REBECCA ROBERTS, host:
Vice President Dick Cheney is in Baghdad today on an unannounced visit. But the violence continues unimpeded, striking even areas of Iraq thought safe.
NPR's JJ Sutherland reports from Baghdad.
JJ SUTHERLAND: The vice president's visit, as is standard practice here, wasn't made public until he was already on the ground. He's here to pressure the Iraqi government to set aside factional squabbling and move ahead on resolving issues that sharply divide the country and fuel the ongoing sectarian conflict.
At the top of the list is how to divide the country's oil wealth. For months, a committee has been negotiating on how to do that. The sharpest division is how much power the different oil-producing regions will have. The Kurds have already signed some contracts for oil exploration in the north, and that move has angered both Shiites and Sunnis.
Another issue that remains unresolved is how to engage disenfranchised Sunni Iraqis in the political process. One stumbling block is the strict deBaathification laws put into place after the fall of Saddam. Thousands of Sunnis were forced out of their jobs and have been unemployed and unemployable ever since.
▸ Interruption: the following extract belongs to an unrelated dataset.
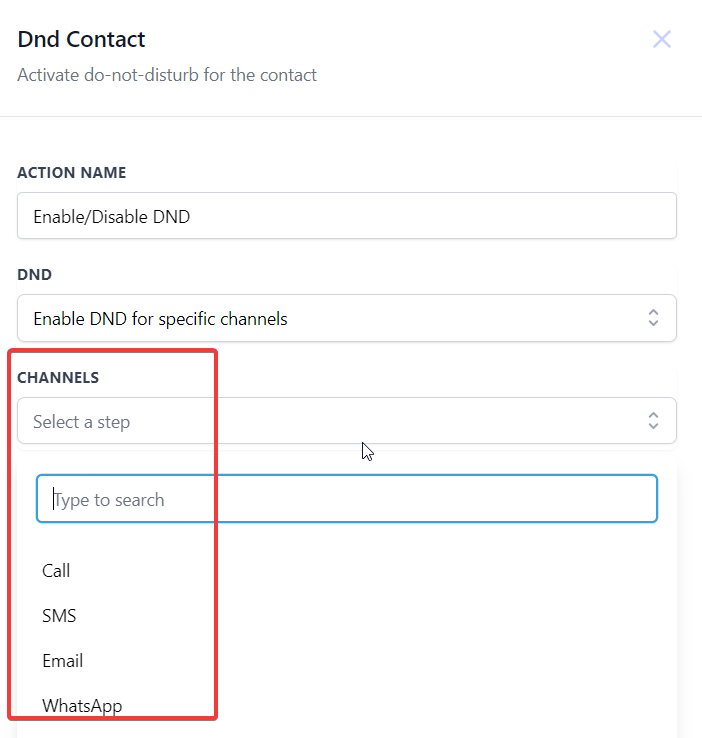Click the up-down arrows icon in DND field
The width and height of the screenshot is (702, 738).
click(653, 318)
Cheney is also expected to ask the Iraqi parliament not to take a summer vacation this year. They had planned on taking July and August off, a move that angered the Bush administration and Congress.
But the violence continues unabated. Kurdistan was the site of a massive bombing today. A suicide bomber drove a truck loaded with hundreds of pounds of explosives, covered with detergent, into the center of the city of Arbil. There, he detonated the bomb in front of the Kurdish Interior Ministry. At least 19 people were killed and scores more were wounded in the blast, including children on their way to school. Some of the bodies were burnt beyond recognition.
Kurdistan has been something of a safe haven from the violence in much of the rest of the country. Bombings are rare and thousands of people have fled there in an attempt to find a place unvisited by the carnage.